[Direction]:
Copy every line of the items below word for word, leaving out the pictures.

Location data for words and elements:
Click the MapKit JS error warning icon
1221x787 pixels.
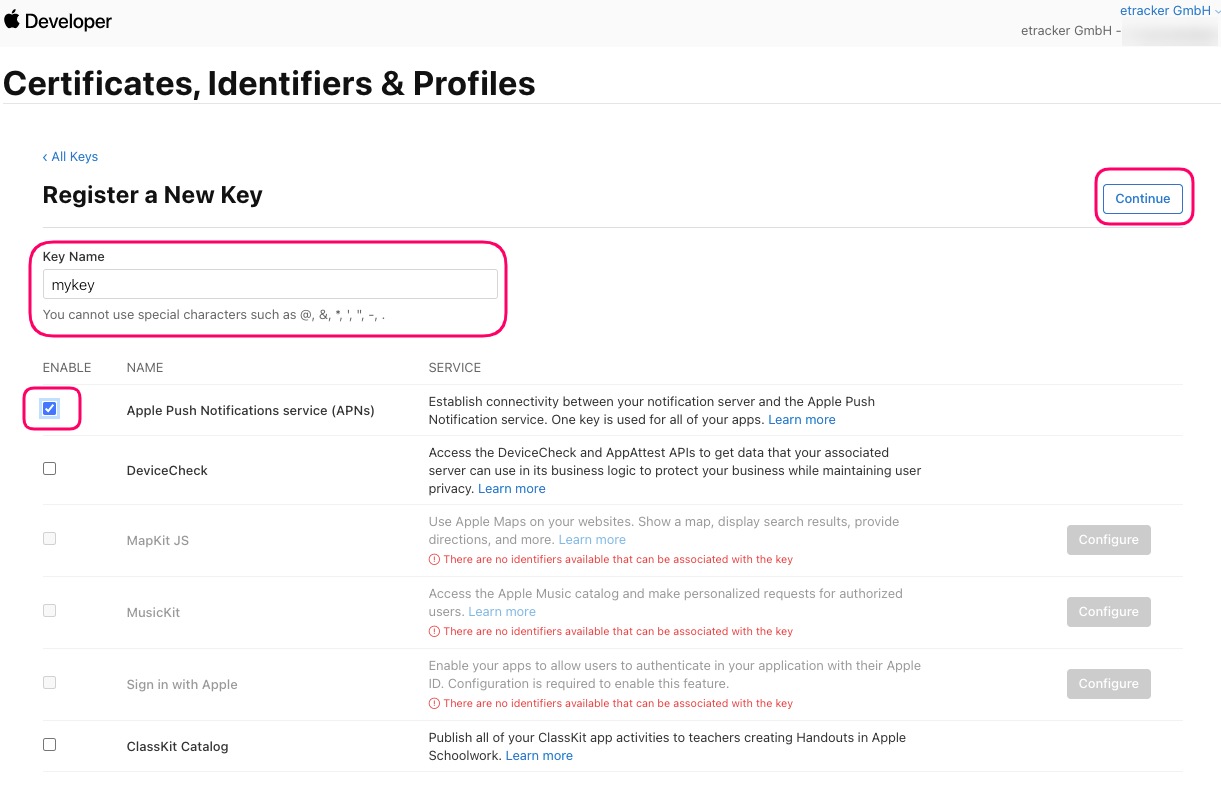(434, 559)
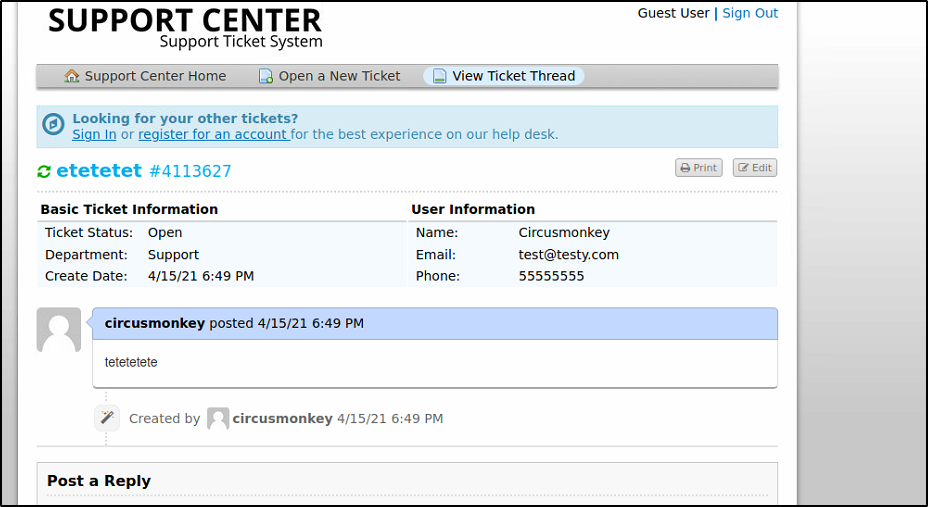Click the Support Center Home house icon
Image resolution: width=928 pixels, height=507 pixels.
coord(72,76)
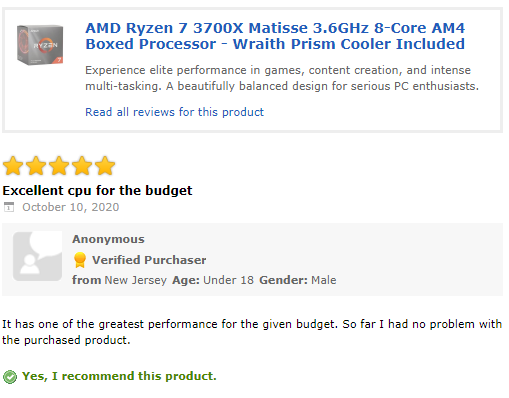Click the fourth gold rating star
This screenshot has height=398, width=509.
(82, 166)
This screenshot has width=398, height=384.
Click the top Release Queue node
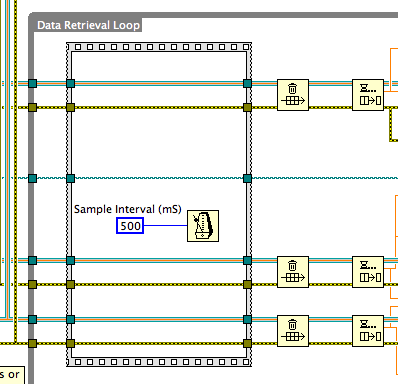[x=368, y=95]
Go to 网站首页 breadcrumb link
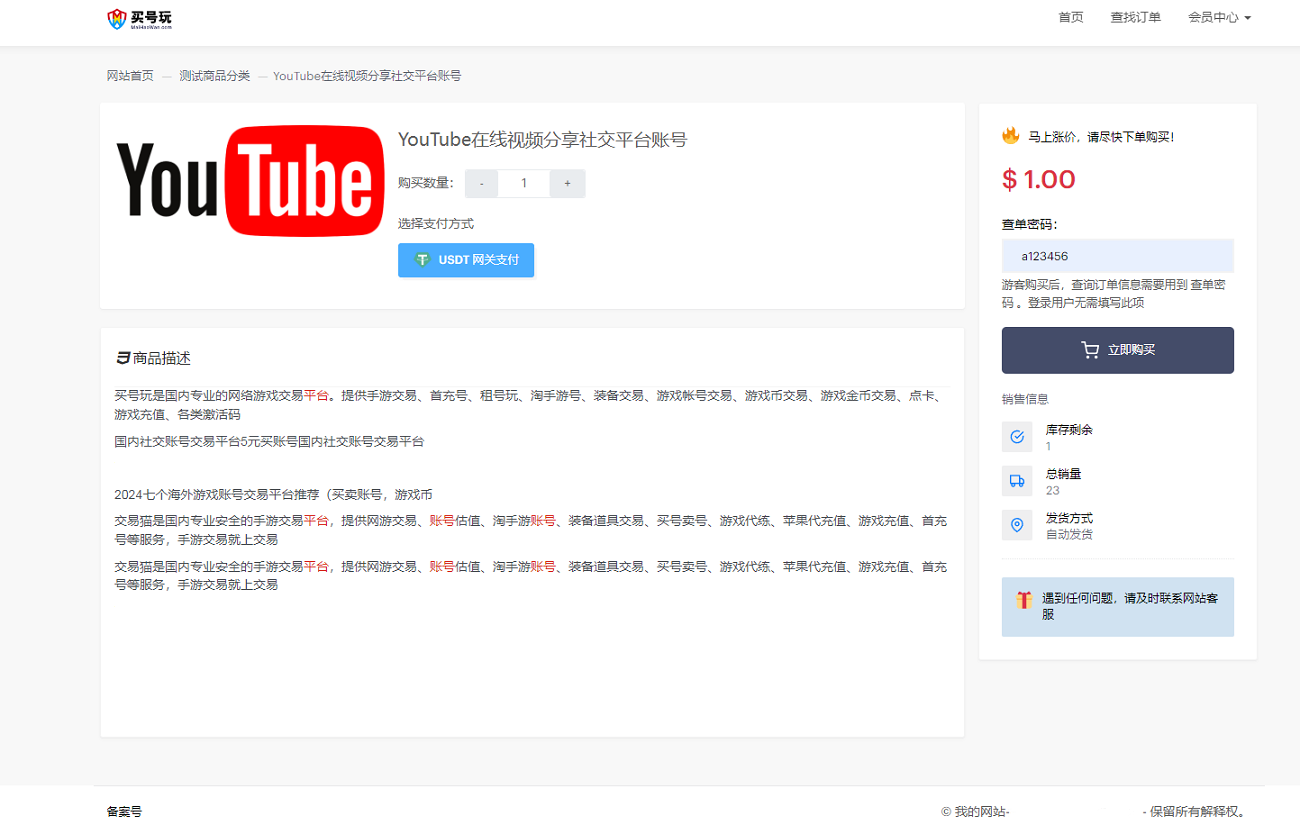 pyautogui.click(x=131, y=76)
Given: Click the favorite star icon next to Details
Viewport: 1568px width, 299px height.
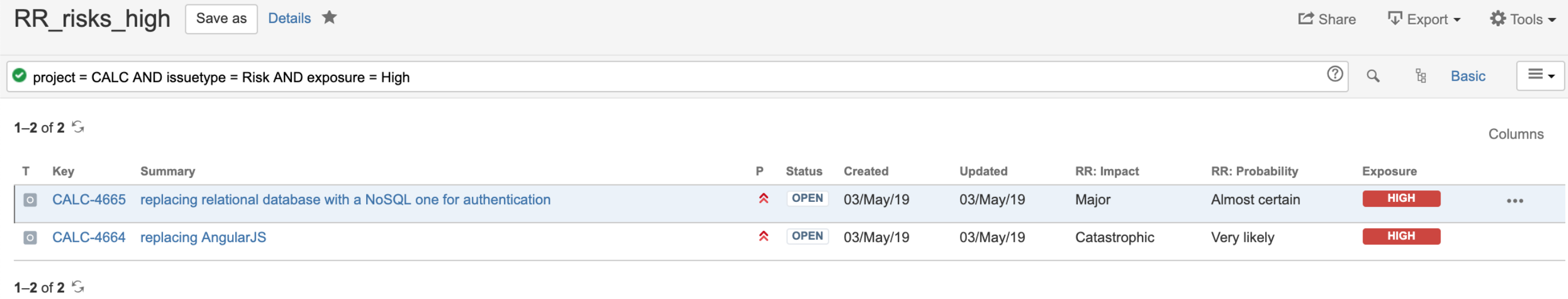Looking at the screenshot, I should [x=329, y=17].
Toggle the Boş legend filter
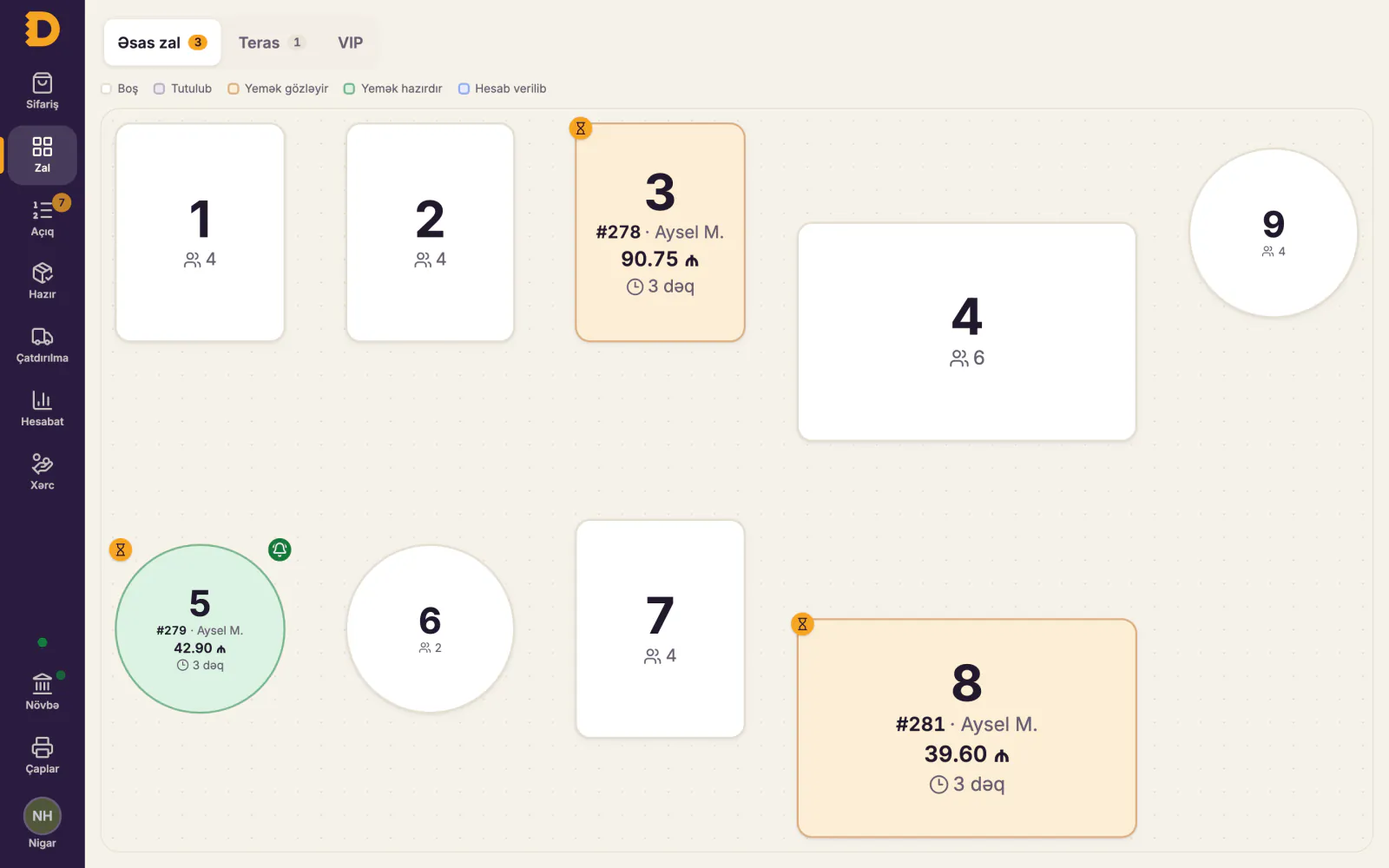Screen dimensions: 1389x868 point(120,89)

[Solved exercise]:
Click the MapKit JS error warning icon
1221x787 pixels.
(434, 559)
Click the Support Center Home house icon
Image resolution: width=928 pixels, height=507 pixels.
coord(72,76)
Click the fourth gold rating star
This screenshot has height=398, width=509.
(82, 166)
This screenshot has width=398, height=384.
Click the top Release Queue node
[x=368, y=95]
Go to 网站首页 breadcrumb link
 pyautogui.click(x=131, y=76)
Given: Click the favorite star icon next to Details
Viewport: 1568px width, 299px height.
Looking at the screenshot, I should [x=329, y=17].
Toggle the Boş legend filter
Screen dimensions: 1389x868 point(120,89)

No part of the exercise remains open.